MANUEL BENAVIDES, Chihuahua, Mexico -- Mexico swears in a new president on Saturday. And the hope is Enrique Peña Nieto will be able to boost the economy and stabilize security. Both might be achieved if the nation ends its war on the drug cartels. In northern Chihuahua, citizens explain their hopes for a new government and their yearning to live without terror.
The people are friendly and welcoming in the remote village of Manuel Benavides, a beautiful place near the U.S.-Mexico border but about two hours southeast of Presidio, Texas.
But everyone’s terrified. No one wants to speak. Like much of Chihuahua, like much of Mexico, the truth is elusive, opaque and silence is the best policy.
The old is becoming becomes new again. The PRI returns to power after a 12-year absence. The village of Manuel Benavides was once a warehouse for Pablo Acosta, the drug lord who ruled this part of northern Mexico with a brutally iron fist until he was killed by Mexican federales. Cartels still are the ultimate power here, their money corroding any semblance of a government by and for the people.
That said, people here do not like former President Felipe Calderon. He defended his strategy to confront the cartels with force.
Calderon’s decision will be judged by history. Against the backdrop of traumatizing violence fueled by the American appetite for drugs, people expect the PRI -- which ruled for 71 years until 2000 -- will leverage its documented connections to the cartels in the past to forge an unspoken peace deal today.
Inside a cantina, norteño music blares and people are deep in conversation. It’s a motley group; ranchers, two men who say they’ve spent time in U.S. prisons for smuggling heroin and a bilingual police officer who looks forward to the PRI’s return.
“I think they will talk to the cartels to see if they can settle this, see what happens."
"Is that a good thing?"
"Yes."
I met one man who like many here just doesn’t trust politicians. But he says when it comes to managing violence, the PRI is much better positioned than any other party.
"They’re going to control things. They have the experience," he said.
I met with Jorge Casteñeda in Mexico City. He’s a former Secretary of Foreign Relations who opposed Calderon’s decision to go to war.
“He doesn’t have a definition of victory. Is it ‘no more drugs, drugs going through somewhere else to the United States, fewer drugs, a new modus vivendi with the drug cartels. And I see no exit strategy. How do you get out of this once you’re in it?" Casteñeda asked.
An important Chihuahua politician who would only speak if I left my recording gear outside his home said, "After politics is finished, I want to be alive."
They, meaning the PRI, won’t eliminate it, the politician said, but they’ll manage it.
Howard Campbell is a Mexico security expert at the University of Texas at El Paso, the author of “Drug War Zone: Frontline Dispatches from the Streets of El Paso and Juarez.”

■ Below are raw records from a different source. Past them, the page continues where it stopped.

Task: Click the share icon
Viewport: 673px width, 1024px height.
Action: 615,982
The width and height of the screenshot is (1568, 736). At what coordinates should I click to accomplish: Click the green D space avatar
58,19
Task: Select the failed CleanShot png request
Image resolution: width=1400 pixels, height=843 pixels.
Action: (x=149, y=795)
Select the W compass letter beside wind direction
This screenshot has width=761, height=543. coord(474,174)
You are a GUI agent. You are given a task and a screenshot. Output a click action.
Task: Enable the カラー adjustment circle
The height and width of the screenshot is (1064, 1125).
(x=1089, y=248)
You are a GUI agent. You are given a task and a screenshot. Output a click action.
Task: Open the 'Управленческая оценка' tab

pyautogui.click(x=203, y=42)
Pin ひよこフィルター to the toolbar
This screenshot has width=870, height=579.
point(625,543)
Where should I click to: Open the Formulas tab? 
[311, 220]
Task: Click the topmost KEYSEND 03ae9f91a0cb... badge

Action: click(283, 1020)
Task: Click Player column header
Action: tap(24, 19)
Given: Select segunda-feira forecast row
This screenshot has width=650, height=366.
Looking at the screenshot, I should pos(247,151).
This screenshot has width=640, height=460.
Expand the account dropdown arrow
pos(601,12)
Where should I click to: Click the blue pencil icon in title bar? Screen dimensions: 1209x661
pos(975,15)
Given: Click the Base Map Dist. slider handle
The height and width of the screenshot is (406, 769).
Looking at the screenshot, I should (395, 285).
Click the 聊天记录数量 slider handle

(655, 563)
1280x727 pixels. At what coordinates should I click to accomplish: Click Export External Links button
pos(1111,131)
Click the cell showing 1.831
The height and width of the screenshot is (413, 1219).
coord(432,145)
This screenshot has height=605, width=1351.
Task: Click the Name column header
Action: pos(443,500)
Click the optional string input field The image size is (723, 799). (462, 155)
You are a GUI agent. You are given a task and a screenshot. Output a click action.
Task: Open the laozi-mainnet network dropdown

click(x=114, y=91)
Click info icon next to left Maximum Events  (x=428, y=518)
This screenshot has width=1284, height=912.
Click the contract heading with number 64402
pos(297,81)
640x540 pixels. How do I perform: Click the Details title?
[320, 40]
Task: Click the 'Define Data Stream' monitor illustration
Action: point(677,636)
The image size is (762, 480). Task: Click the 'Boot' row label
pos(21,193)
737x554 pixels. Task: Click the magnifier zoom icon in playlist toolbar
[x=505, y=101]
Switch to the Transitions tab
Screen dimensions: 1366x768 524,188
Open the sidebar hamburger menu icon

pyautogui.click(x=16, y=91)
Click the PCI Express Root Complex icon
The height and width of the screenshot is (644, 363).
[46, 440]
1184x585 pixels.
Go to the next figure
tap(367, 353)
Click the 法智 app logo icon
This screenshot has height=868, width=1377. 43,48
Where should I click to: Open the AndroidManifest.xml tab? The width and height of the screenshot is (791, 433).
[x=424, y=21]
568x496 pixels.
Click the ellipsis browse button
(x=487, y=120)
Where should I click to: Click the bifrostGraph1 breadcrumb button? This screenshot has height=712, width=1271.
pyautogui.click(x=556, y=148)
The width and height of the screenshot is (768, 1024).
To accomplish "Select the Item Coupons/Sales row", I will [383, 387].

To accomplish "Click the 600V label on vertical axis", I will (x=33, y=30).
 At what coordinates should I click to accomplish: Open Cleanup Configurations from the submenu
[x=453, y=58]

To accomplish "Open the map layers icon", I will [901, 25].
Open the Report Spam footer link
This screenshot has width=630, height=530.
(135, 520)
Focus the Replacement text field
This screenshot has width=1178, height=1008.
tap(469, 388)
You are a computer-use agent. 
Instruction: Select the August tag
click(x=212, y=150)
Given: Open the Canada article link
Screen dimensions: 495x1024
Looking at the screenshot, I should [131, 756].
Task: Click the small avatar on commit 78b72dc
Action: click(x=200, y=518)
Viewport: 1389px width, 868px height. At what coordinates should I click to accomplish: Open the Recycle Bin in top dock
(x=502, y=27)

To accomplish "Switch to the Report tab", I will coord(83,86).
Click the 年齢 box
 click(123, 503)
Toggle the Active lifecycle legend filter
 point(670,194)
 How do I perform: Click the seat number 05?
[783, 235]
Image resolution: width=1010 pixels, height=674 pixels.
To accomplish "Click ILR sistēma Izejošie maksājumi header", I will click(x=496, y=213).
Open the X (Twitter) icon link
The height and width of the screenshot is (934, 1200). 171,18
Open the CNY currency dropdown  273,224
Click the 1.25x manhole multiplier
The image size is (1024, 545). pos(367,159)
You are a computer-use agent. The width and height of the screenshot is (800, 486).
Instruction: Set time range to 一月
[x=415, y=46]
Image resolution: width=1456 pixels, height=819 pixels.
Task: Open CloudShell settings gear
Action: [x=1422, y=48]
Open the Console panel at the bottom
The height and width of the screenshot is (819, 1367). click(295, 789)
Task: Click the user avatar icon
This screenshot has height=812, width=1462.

“The PRI has proven in the past proved to be very adept at cutting deals with drug cartels and other criminal groups to have them stick to their activity but not to commit homicide in public," Campbell said. "So I think there is some hope that the violence and homicide rate in Mexico will go down.”
Today the village of Manuel Benavides yearns for the good old bad days when the PRI’s political monopoly gave them the power to divide the country into territories and make sure violence was controlled. That monopoly is dead; Mexico is now a multiparty nation.
But history speaks. And citizens seem willing to tolerate the potential for corruption if the PRI can leverage its connections to cartels.